Keine (technischen) Experimente das künftige Motto?
Weitere Dinge, die der 30-Jährge in Zukunft vielleicht bleiben lassen wird, sind unausgereifte technische Experimente. Auf die Frage, ob der neue Helm geholfen habe, meinte er nur trocken: "Wohl eher nicht." Und seine Position sowohl auf dem Zeitfahrrad als auch auf dem normalen Straßenrand schien verändert. Jedenfalls war sein Tritt so unrund, wie man es von dem streberhaften Späteinsteiger nie gesehen hat, seit Kameras länger auf ihn gerichtet sind.

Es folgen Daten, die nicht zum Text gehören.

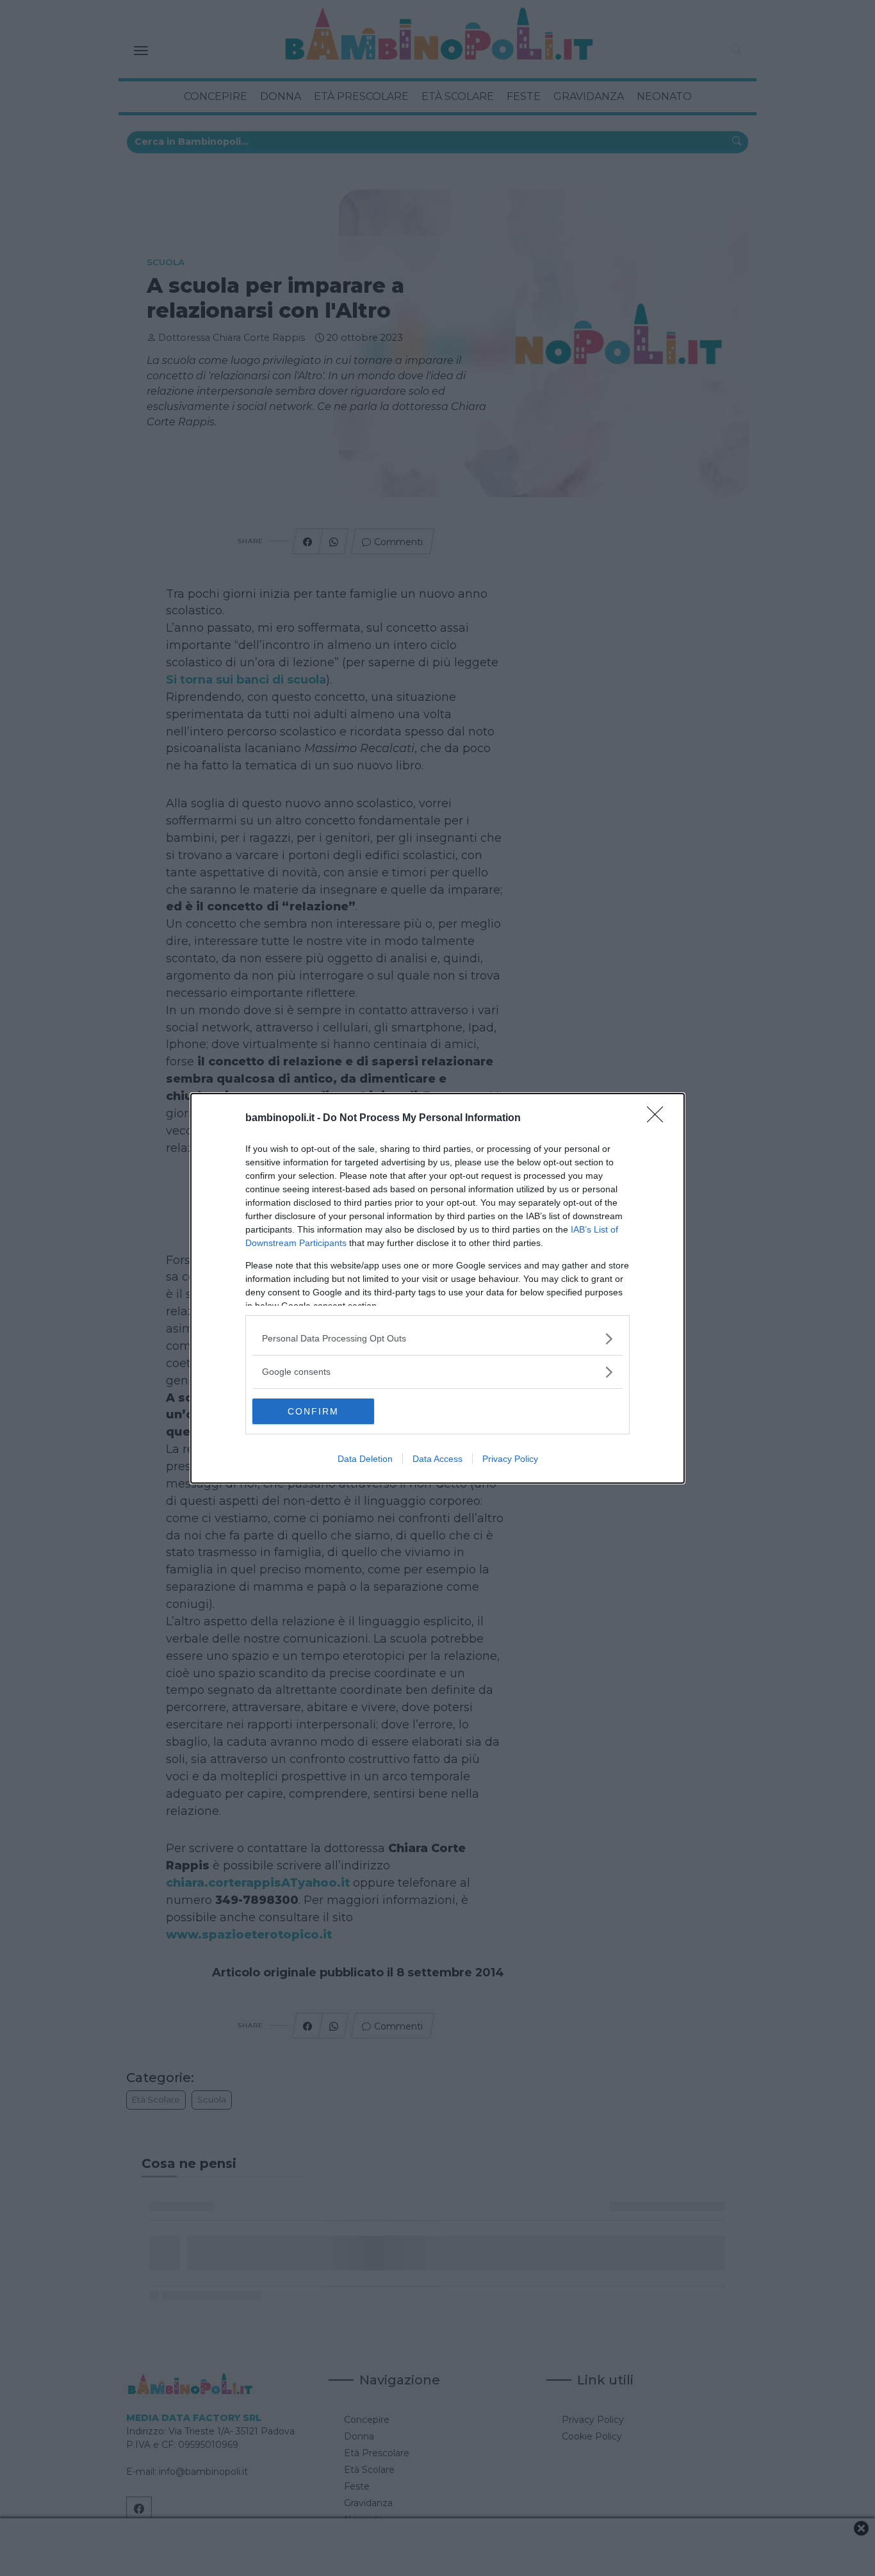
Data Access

Das Straßenrad hatte bei der hitzigen UCI-Kontrolle, in deren Folge der Sportliche Leiter Merijn Zeeman von der Tour verbannt wurde, offenbar einen Schaden abbekommen. Und beim Zeitfahrrad soll laut einem - inzwischen allerdings gelöschten - Tweed des belgischen Sportblatts "Sporza" - angeblich der Sattel nicht vorschriftsmäßig fünf Zentimeter hinter der Sattelachse geendet haben, woraufhin das Team nachjustieren musste. Bestätigen wollte niemand die Geschichte. Und Roglic schob seine Niederlage auch nicht auf das Material. Da war er noch ganz Skispringer. Die meckern auch eher selten übers schlecht gewachste Brett, sie wachsen das nächste Mal eben einfach besser.
Möglicherweise testete Roglic sein neues Zeitfahrrad auch zu wenig unter Wettkampfbedingungen. In Slowenien führte man seine Niederlage bei den nationalen Zeitfahrmeisterschaften gegen Pogacar auch auf Anpassungsschwierigkeiten mit dem neuen Rad zurück. Der auf technische Perfektion getrimmte Rennstall Jumbo - Visma muss in Zukunft vielleicht die Daniel Düsentriebs der eigenen Entwicklungsabteilung nicht unbedingt bremsen, bei der Einführung neuer Gadgets in den Rennbetrieb aber eine längere Testphase einplanen. Das sagt sich freilich einfach in einer durch die Pandemie radikal verkürzten Saison.
Als nächstes steht für Roglic die Straßen-WM in Imola an, gemeinsam mit seinem Bezwinger Pogacar. Dann kommen Fleche Wallonne und Lüttich - Bastogne - Lüttich, das dann wieder gegen Pogacar. Er muss sich also wieder mächtig schnell fokussieren.